30.16. On behalf of the appellant the decision reported in : [1989]1SCR115 (P.M. Paul v. Union of India) was relied upon in support of the contention that the Arbitrator has not committed any legal misconduct by allowing escalation of rates. In the case of P.M. Paul (supra) the appellant claimed escalation on the ground that the site was not handed over as agreed and, therefore, the work could not be completed within the stipulated time. On behalf of the respondent it was urged that in absence of any escalation clause in the contract, the claim for escalation could not be referred to the Arbitrator and the Arbitrator while deciding such question had travelled beyond his jurisdiction in awarding escalation.

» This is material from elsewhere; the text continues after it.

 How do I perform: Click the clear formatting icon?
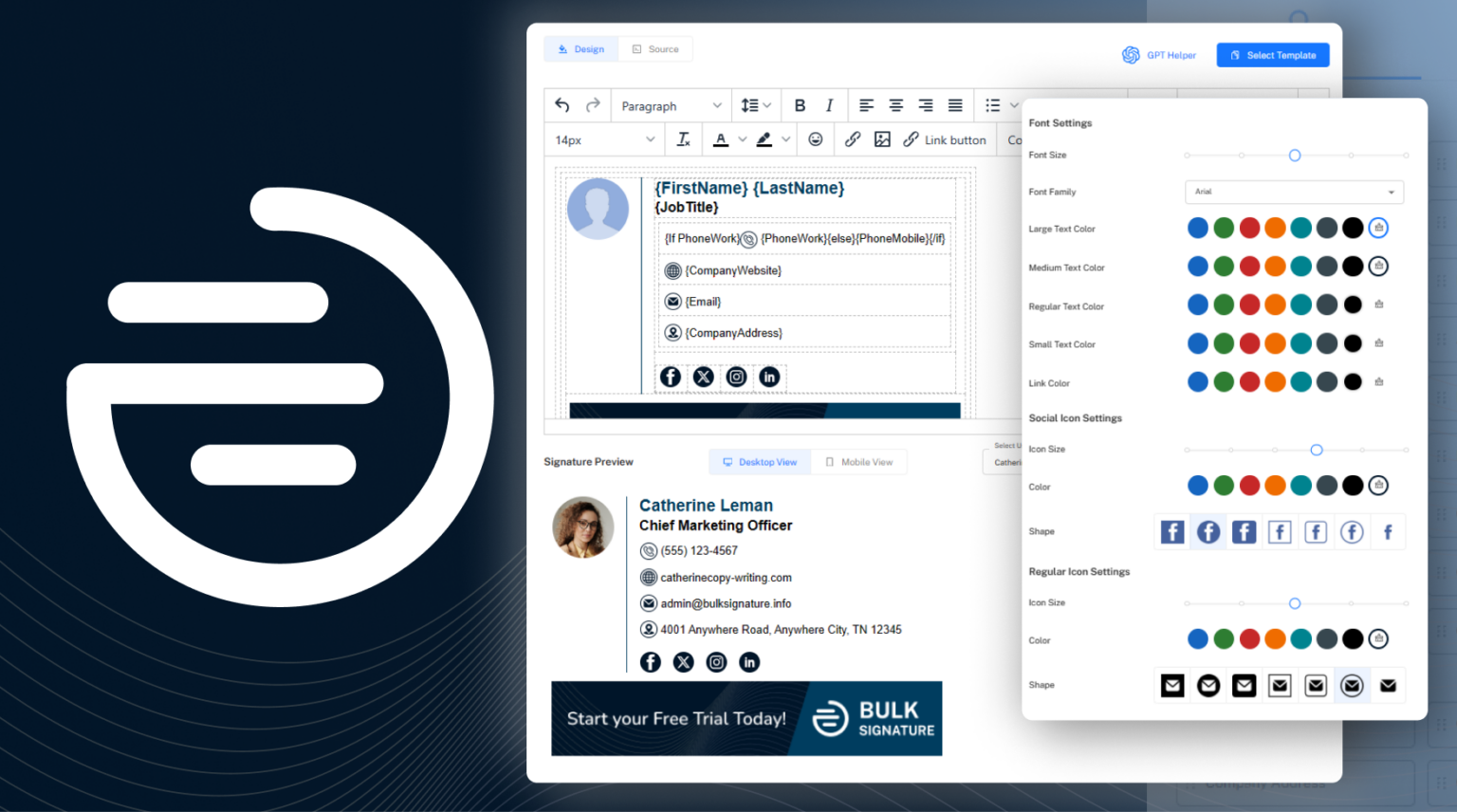[683, 139]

30.17. Rejecting the said contention the Supreme Court held that since the Arbitrator was called upon to decide which of the party was responsible for the delay and the consequences thereof, the Arbitrator was right in allowing escalation. It was further held that escalation is a normal incident arising out of gap of time in this inflationary age in performing any contract. The Supreme Court in no uncertain terms has held that the claim for escalation was not outside the purview of the contract. It arises as an incident of a contract and the Arbitrator had jurisdiction to decide such question.

30.18. The decision reported in : [1960]2SCR793 (Alopi Parshad and Sons Ltd. v. Union of India) was relied upon by both the parties. The appellant relied upon the said decision In support of the contention that if a specific question is submitted to the Arbitrator and he answers it, which involves an erroneous decision on law, such decision cannot be set aside. On behalf of the respondent, the said decision was relied upon in support of the contention that the liability of a party to perform the terms of the contract cannot be absolved merely because the performance may become onerous. In the instant case, the claim of the appellant is not really a claim for damages and is not merely based on the principles of equity.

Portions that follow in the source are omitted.